Return every line below exactly.

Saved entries
□ □ □
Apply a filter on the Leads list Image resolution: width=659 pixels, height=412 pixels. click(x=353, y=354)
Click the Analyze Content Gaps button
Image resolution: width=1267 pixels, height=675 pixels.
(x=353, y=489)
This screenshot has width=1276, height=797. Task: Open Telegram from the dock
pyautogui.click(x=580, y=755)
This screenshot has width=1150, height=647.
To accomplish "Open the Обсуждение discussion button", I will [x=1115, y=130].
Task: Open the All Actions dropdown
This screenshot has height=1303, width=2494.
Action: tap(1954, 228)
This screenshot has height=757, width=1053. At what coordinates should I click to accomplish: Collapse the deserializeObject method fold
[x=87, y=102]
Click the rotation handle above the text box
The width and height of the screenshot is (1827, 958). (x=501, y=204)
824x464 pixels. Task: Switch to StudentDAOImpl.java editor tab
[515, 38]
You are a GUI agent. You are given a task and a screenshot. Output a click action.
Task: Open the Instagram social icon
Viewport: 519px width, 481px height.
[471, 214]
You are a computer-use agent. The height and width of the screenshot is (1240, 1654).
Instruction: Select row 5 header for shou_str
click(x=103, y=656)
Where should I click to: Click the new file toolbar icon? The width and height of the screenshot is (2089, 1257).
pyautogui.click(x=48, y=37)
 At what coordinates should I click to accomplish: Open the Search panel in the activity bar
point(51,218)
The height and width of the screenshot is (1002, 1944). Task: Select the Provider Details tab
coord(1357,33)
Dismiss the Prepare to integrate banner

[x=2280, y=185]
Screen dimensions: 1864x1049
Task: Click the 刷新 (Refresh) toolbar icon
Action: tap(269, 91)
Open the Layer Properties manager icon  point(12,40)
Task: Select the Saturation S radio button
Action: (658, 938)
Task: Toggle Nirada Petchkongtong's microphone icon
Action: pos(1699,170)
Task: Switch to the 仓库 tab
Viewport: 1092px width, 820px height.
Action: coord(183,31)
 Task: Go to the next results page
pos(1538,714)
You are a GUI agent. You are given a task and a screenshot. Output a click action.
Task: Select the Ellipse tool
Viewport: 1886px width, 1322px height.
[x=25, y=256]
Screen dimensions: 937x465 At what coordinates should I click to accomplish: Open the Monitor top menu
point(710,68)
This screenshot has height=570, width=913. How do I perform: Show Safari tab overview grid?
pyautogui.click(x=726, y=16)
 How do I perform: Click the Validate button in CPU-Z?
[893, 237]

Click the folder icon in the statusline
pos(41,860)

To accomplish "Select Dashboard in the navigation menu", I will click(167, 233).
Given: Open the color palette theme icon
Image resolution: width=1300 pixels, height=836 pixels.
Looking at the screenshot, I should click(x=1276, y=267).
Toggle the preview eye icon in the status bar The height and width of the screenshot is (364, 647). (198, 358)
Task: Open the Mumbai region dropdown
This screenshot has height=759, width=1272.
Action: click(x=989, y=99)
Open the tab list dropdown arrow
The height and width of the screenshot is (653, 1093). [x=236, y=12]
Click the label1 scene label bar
□ □ □
▸ **WRITTEN SOLUTION**
Apply a filter on the Leads list Image resolution: width=659 pixels, height=412 pixels. click(x=353, y=354)
Click the Analyze Content Gaps button
Image resolution: width=1267 pixels, height=675 pixels.
(x=353, y=489)
This screenshot has width=1276, height=797. Task: Open Telegram from the dock
pyautogui.click(x=580, y=755)
This screenshot has width=1150, height=647.
To accomplish "Open the Обсуждение discussion button", I will [x=1115, y=130].
Task: Open the All Actions dropdown
This screenshot has height=1303, width=2494.
Action: tap(1954, 228)
This screenshot has height=757, width=1053. At what coordinates should I click to accomplish: Collapse the deserializeObject method fold
[x=87, y=102]
Click the rotation handle above the text box
The width and height of the screenshot is (1827, 958). (x=501, y=204)
824x464 pixels. Task: Switch to StudentDAOImpl.java editor tab
[515, 38]
You are a GUI agent. You are given a task and a screenshot. Output a click action.
Task: Open the Instagram social icon
Viewport: 519px width, 481px height.
[471, 214]
You are a computer-use agent. The height and width of the screenshot is (1240, 1654).
Instruction: Select row 5 header for shou_str
click(x=103, y=656)
Where should I click to: Click the new file toolbar icon? The width and height of the screenshot is (2089, 1257).
pyautogui.click(x=48, y=37)
 At what coordinates should I click to accomplish: Open the Search panel in the activity bar
point(51,218)
The height and width of the screenshot is (1002, 1944). Task: Select the Provider Details tab
coord(1357,33)
Dismiss the Prepare to integrate banner

[x=2280, y=185]
Screen dimensions: 1864x1049
Task: Click the 刷新 (Refresh) toolbar icon
Action: tap(269, 91)
Open the Layer Properties manager icon  point(12,40)
Task: Select the Saturation S radio button
Action: (658, 938)
Task: Toggle Nirada Petchkongtong's microphone icon
Action: pos(1699,170)
Task: Switch to the 仓库 tab
Viewport: 1092px width, 820px height.
Action: coord(183,31)
 Task: Go to the next results page
pos(1538,714)
You are a GUI agent. You are given a task and a screenshot. Output a click action.
Task: Select the Ellipse tool
Viewport: 1886px width, 1322px height.
[x=25, y=256]
Screen dimensions: 937x465 At what coordinates should I click to accomplish: Open the Monitor top menu
point(710,68)
This screenshot has height=570, width=913. How do I perform: Show Safari tab overview grid?
pyautogui.click(x=726, y=16)
 How do I perform: Click the Validate button in CPU-Z?
[893, 237]

Click the folder icon in the statusline
pos(41,860)

To accomplish "Select Dashboard in the navigation menu", I will click(167, 233).
Given: Open the color palette theme icon
Image resolution: width=1300 pixels, height=836 pixels.
Looking at the screenshot, I should click(x=1276, y=267).
Toggle the preview eye icon in the status bar The height and width of the screenshot is (364, 647). (198, 358)
Task: Open the Mumbai region dropdown
This screenshot has height=759, width=1272.
Action: click(x=989, y=99)
Open the tab list dropdown arrow
The height and width of the screenshot is (653, 1093). [x=236, y=12]
Click the label1 scene label bar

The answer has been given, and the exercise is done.